*EXERCISE DETAILS*. Quote, exactly, the line holding "You are a GUI" and all lines after it to the end of the records below. Exclude pictures.

*MATERIALS PROVIDED*.
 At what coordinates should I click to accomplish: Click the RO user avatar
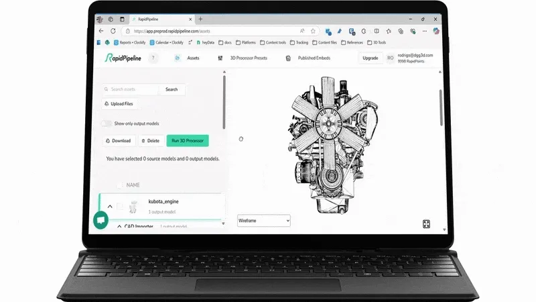click(390, 58)
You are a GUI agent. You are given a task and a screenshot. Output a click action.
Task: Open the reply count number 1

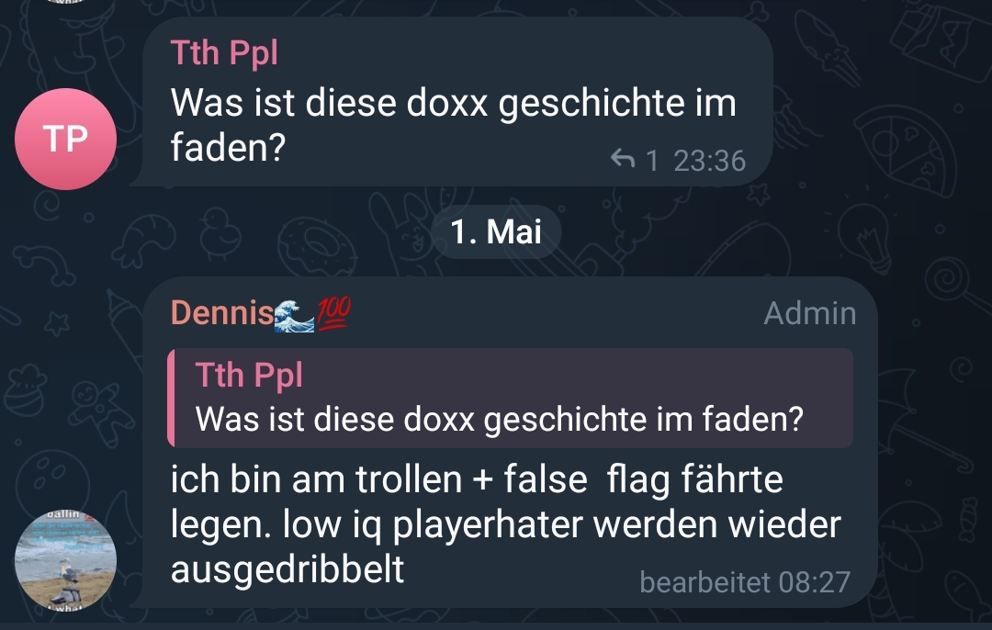click(651, 161)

*TASK OUTPUT*.
You are a GUI agent. You are given a task and a screenshot. Output a click action.
Task: Open the reply count number 1

click(651, 161)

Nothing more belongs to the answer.